[swift-users] "business applications market" flame

Jens Alfke jens at mooseyard.com
Wed Jan 6 12:02:38 CST 2016


> On Jan 6, 2016, at 9:34 AM, Don Wills via swift-users <swift-users at swift.org> wrote:
> 
> Coming from the perspective of business applications market (Java and C#), I see major problems in moving to Swift.

Did you intend to hijack an unrelated thread instead of starting your own? If so, that’s bad netiquette. I’ve retitled the reply for you, to hopefully split off this thread.

> The String class is a disaster.  

Flaming: Again, bad netiquette. How about offering some concrete examples of what you dislike about strings? (Bonus points for showing that you understand Unicode and aren’t just pining for an outdated array-of-UTF16 model like Java's.)

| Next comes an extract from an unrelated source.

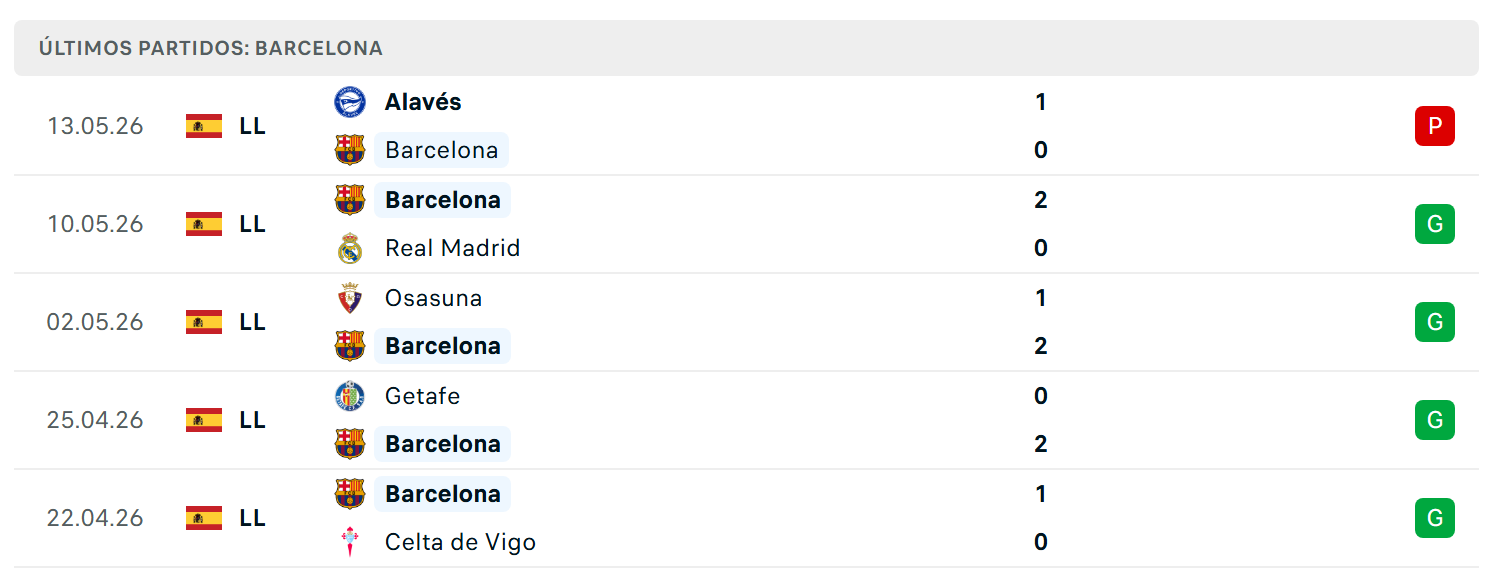Open the match dated 02.05.26
1495x584 pixels.
pos(746,322)
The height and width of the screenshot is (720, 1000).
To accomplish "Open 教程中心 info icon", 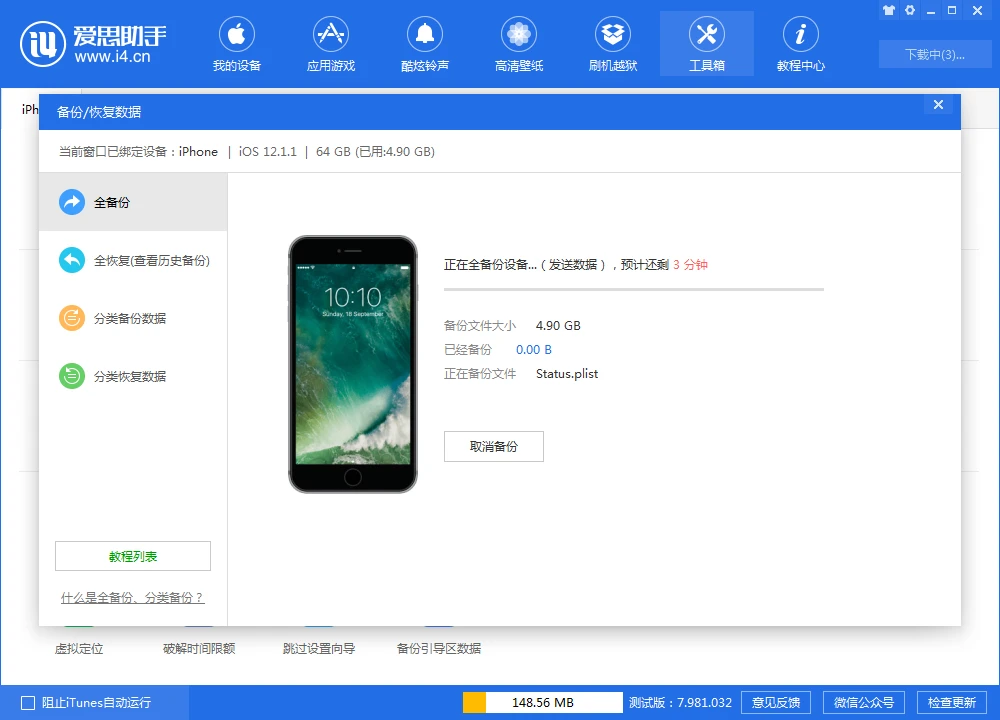I will 801,37.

> Optionals present a giant spider web of interconnectedness and syntax idiosyncrasy that does not provide any real advantage compared with Java/C#.  

How about “no more NullPointerExceptions?” And again, “no real advantage” is just opinion with nothing behind it. Optionals have a long history in functional languages and a lot of users of said languages who feel that they’re beneficial.

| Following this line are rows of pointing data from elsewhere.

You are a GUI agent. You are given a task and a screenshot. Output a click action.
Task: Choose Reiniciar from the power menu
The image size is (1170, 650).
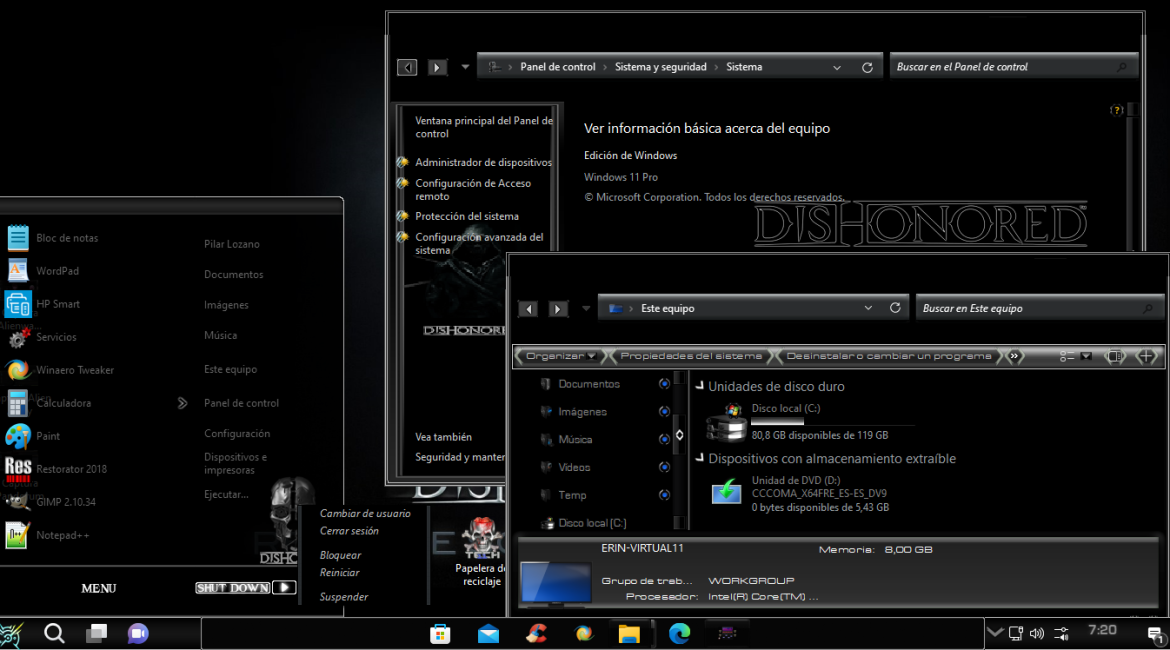point(339,573)
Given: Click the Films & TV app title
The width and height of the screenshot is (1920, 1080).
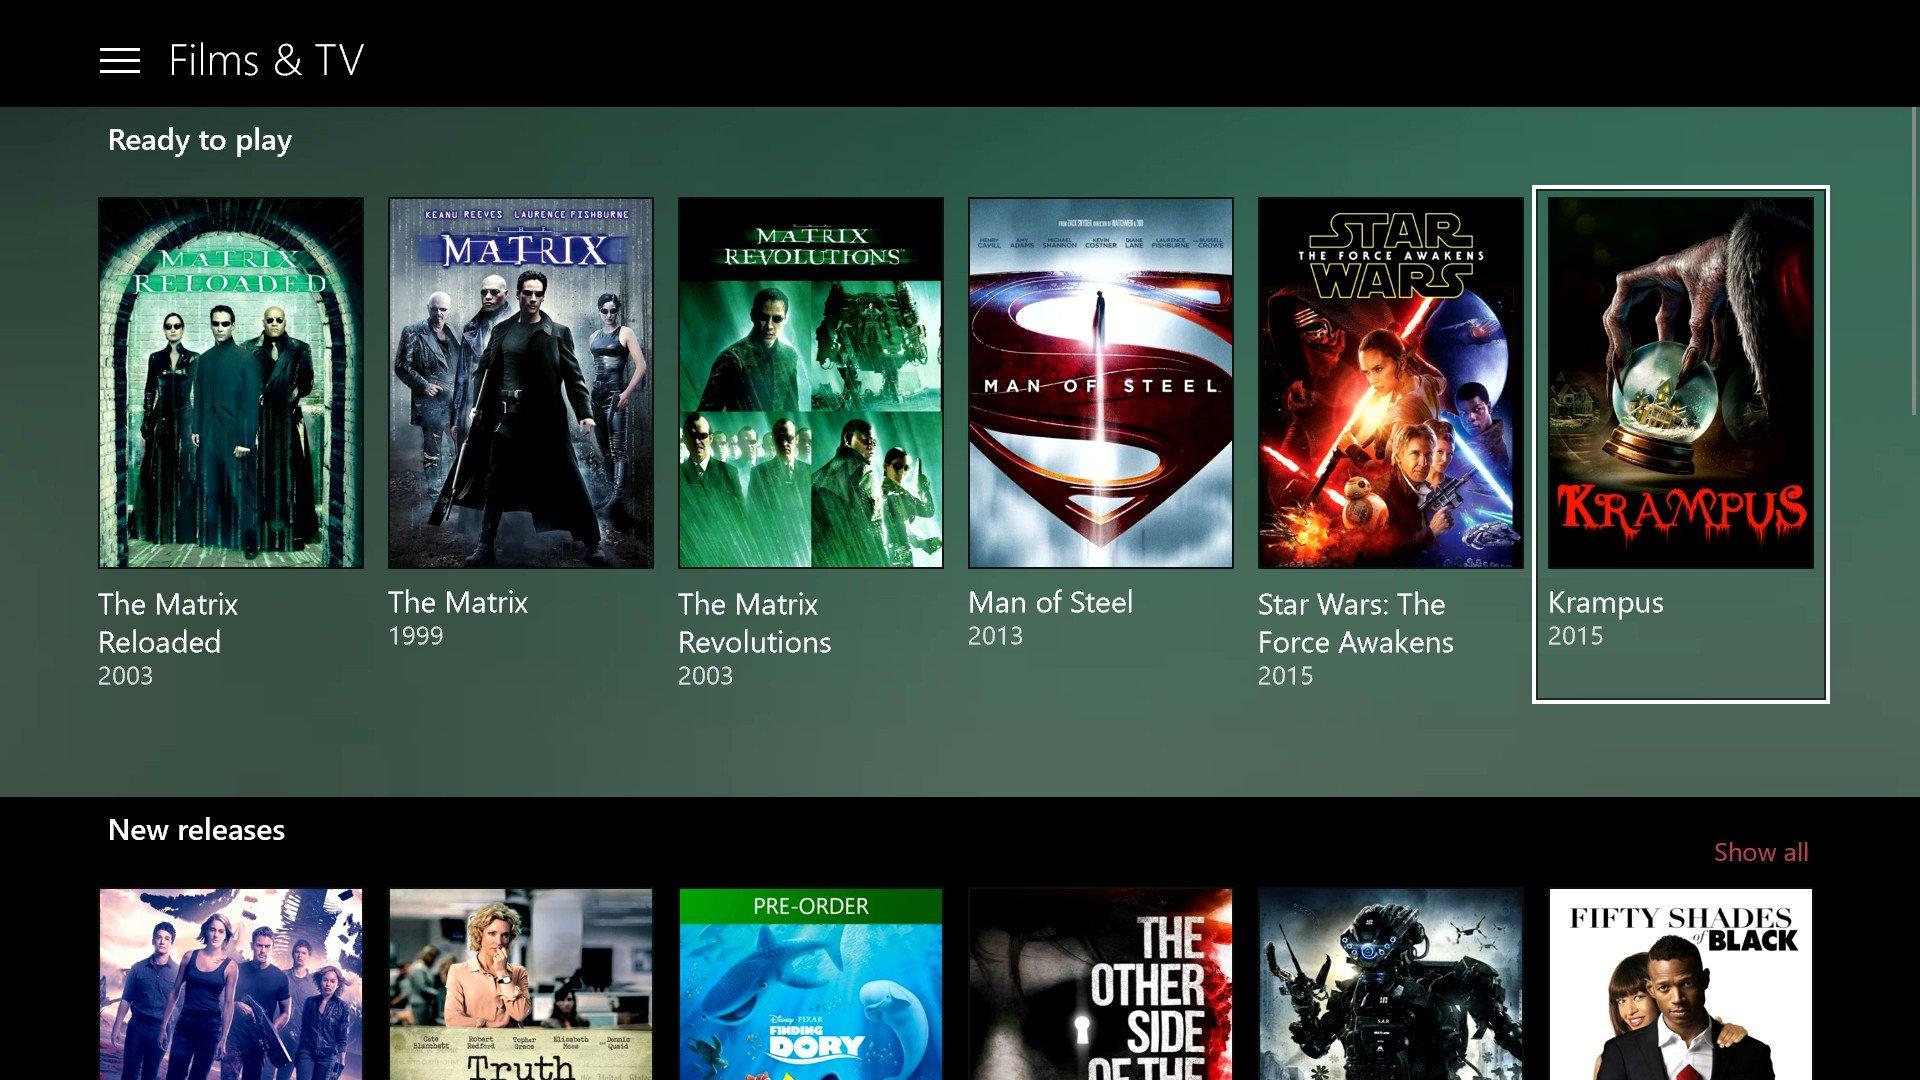Looking at the screenshot, I should tap(266, 60).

> The fact that Ints, etc. are not really primitives (unwrapping is required, sometimes explicit, sometimes implicit) is a major dislocation for those coming from all C-syntax-based languages.  

Integers are primitives. More so than in Java, C# or other “managed” languages, since Swift compiles directly to machine code.

> The lack of non-checked exceptions (that is exceptions not declared with a throws clause on the func def) is problem.  

Swift doesn’t have exceptions at all; its error handling is fundamentally different, despite reusing some common names like “throw”. I suspect you haven’t really understood how error handling in Swift works, since “non-checked” isn’t an attribute that has any meaning in Swift’s model.

> The lack of packages and/or namespaces is another giant gaping hole.

I agree with this, but I think it’s something that’s going to be addressed in the future (see the current work on the package manager.)